Archive for the ‘ #recovery ’ Category

The Astoria Fire Social Media Recovery Effort

I have a rough draft of a report I’ve been meaning to finish and post here on social media disaster recovery efforts, but I’ve been absorbed in the actual work and the holidays, so finishing it was slow-going.

So when one of my FEMA Region X friends asked (on a personal, not professional level – I had mentioned that my wife’s office had been lost in a previous communication) how it was going with the fire, I started with a simple explanation, and it just kept growing, to the point that it is a much more thorough and concise version of the story, and I think reads better than the “report” that I was trying to do. So here it is:

Thanks, we’re doing fine. Ann has a new space for Clatsop CASA, and they had good insurance coverage as well as generous donations from the community, so getting set up in a new office will be extra work, but not as devastating as for some others in the building. Her computer hard drives were miraculously saved, and she learned an important lesson about frequent backups. We still haven’t been able to get in to the space yet, but it appears that everything will be too damaged by water and/or heat and smoke to be salvageable.

So that has made for an interesting holiday season, but it also provided an opportunity for me to test some new social media and internet recovery tools, such as a blog where people could post needs, offers of assistance, and other recovery related info, and a “Where’d They Go?” Map that shows the temporary or new homes of all of the businesses and services that were in the building so that their customers and clients can find them easily.

One of the major effects of the fire was that 28 businesses, organizations and individuals were displaced and had to find new and temporary homes fast. That wouldn’t be such a big deal in a big city, but in a small town, it’s a major disruption. Tiffany Estes, the president of the Astoria Downtown Association and I worked with the Chamber of Commerce to quickly make use of “available space” inventory data, and Tiffany worked all night on building the Astoria Fire blog and entering the space inventory so that everyone would have access to that information right away. It’s been a great resource.

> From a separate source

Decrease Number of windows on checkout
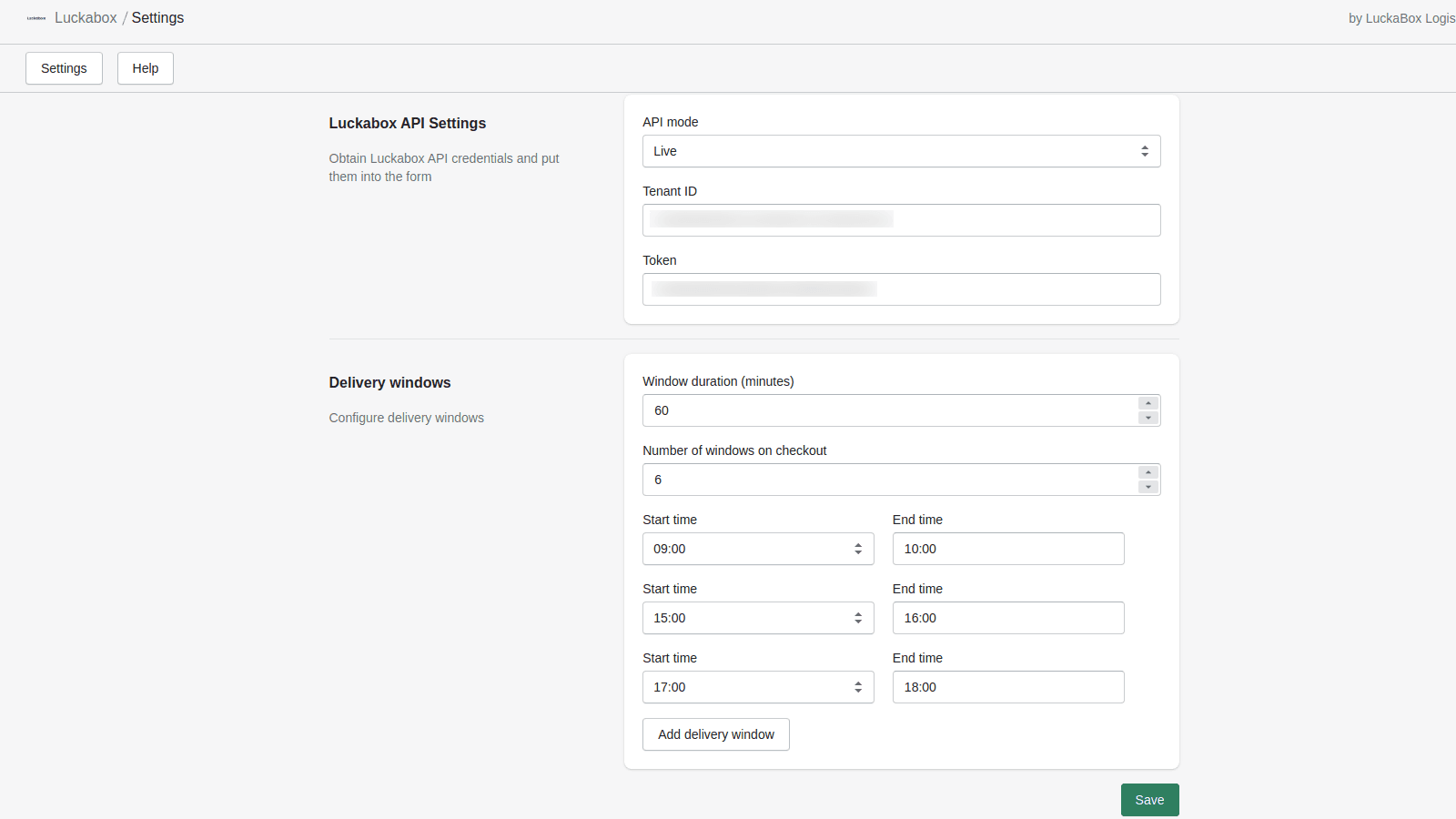 [1148, 486]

While she did that, I set up a facebook “Astoria Fire Recovery” page, and also saved all of the critical media links and info to a site so that all important media and messages regarding the fire could be accessed and linked to from the blog. Then I set up the Google map and helped add additional recovery-related info to the blog, and added links so that they all work together.

These are all free tools available to anyone with a computer and internet access, so I’m hopeful that others will find them useful. I’m setting up some empty disaster recovery blog templates with instructions that I plan to post to the ORVOAD website for others to download and use – I’ll also share them with my emergency management friends who’ve been following all of this on twitter.

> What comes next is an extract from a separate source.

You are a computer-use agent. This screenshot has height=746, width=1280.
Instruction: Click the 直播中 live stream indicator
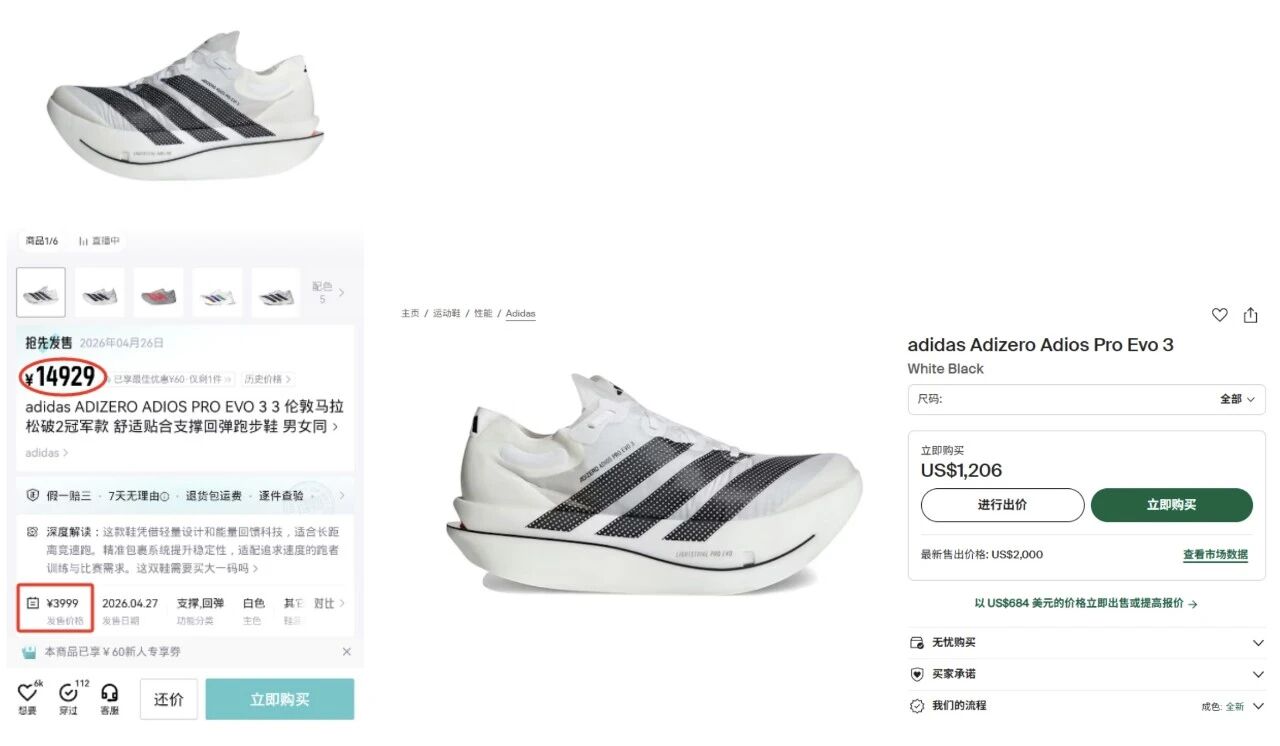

These are great resources for small-scale disasters where people can handle the recovery themselves if they have the tools, and could be adapted for use in larger scale events as well.

One of my twitter friends, Cheryl Bledsoe of Clark Regional Emergency Services Agency in Vancouver said she’s told her staff to go study the sites we’ve set up as an example of best practices for disaster recovery – so I guess spending the holidays working on this will prove to have been a good time investment, not just for Astoria, but may also prove to be helpful to others as well.

So that’s the letter.

I also realize now that I forgot to mention the tremendous help and encouragement that I received from Kate Starbird. She set up a “Tweak the Tweet” instance for Astoria Fire recovery on short notice early on a Sunday morning (!).

The live map that Kate set up allowed me to demonstrate its usefulness to our fire department and County Emergency Managers office, and this has helped to convince them that these tools could be very useful not only for recovery, but also for response and damage assessment, which is where I think that the Tweak the Tweet technology will prove to be most useful, since it can be deployed rapidly with available phones and volunteers through an existing communications system (Assuming that the cell towers are still working for data, which is often the case.) More on this in another post, because it needs further consideration. But I wanted to be sure and thank Kate and University of Colorado at Boulder for this amazing resource, which is becoming more refined with every disaster that it is used on.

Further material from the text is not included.